The narrator’s mother is depressed, becoming continually more baffled by daily events, and suffering from memory lapses—an early sign Alzheimer’s—and the decision to place her at Cherry Orchard is one the narrator calls “monstrous and confusing.” The narrator was just thirteen when his father died, and the boy often felt abandoned and betrayed by his social worker mother, “a bossy, spirited, independent woman who lived in a state of disappointment,” he tells us.

Through the son’s Thursday-morning visits to Cherry Orchard we witness both his mother’s slow descent, as simple tasks like taking a shower and making conversation at dinner become increasingly fraught, and the narrator’s incremental shift from embittered son to forgiving caretaker. We see him reluctantly open to his mother’s side of their story, even as her memory erodes. Stein evokes this tightening family bond while we watch the narrator struggle to understand it.

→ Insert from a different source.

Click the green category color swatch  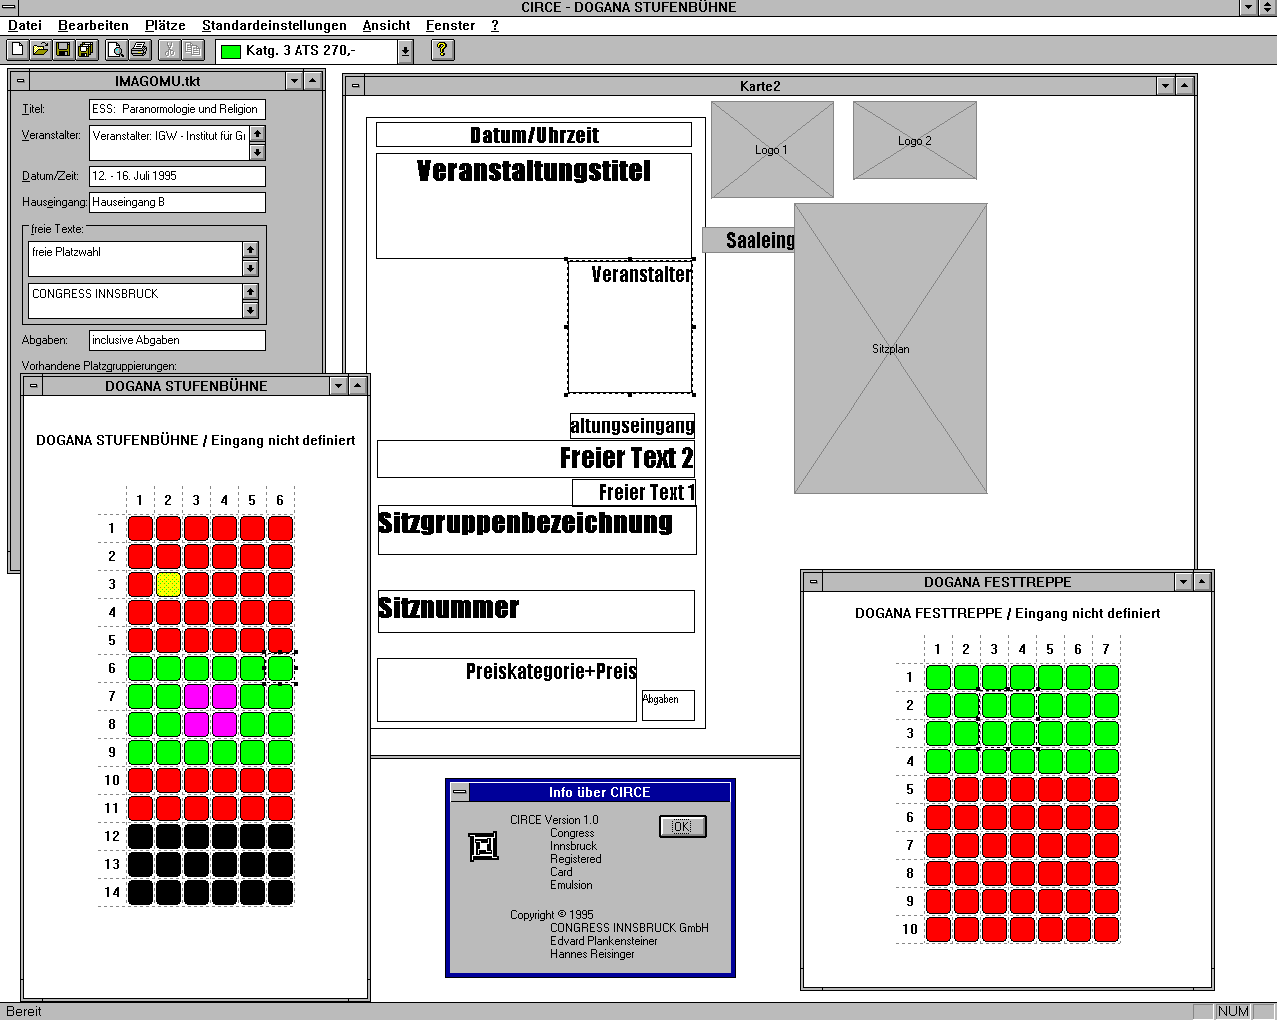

The story emerges through sparkling, essay-like segments that, while running a basic chronological line, veer off on rewarding tangents. Particularly interesting are recurring “Reader’s Guide” sections, which Stein uses to fill in background about Alzheimer’s or to allow his narrator, who is ostensibly turning this material into a novel, to muse on the nature of storytelling and the tangled relationship between truth, memory, and fiction. These sections add a surprising resonance to a well-crafted narrative, one that captures the nuances embedded in the dilemmas that face both parents and their adult children when the roles they’ve always lived with begin to change.

Edward Hardy is the author of the novel Geyser Lifeand a visiting lecturer in the expository writing program.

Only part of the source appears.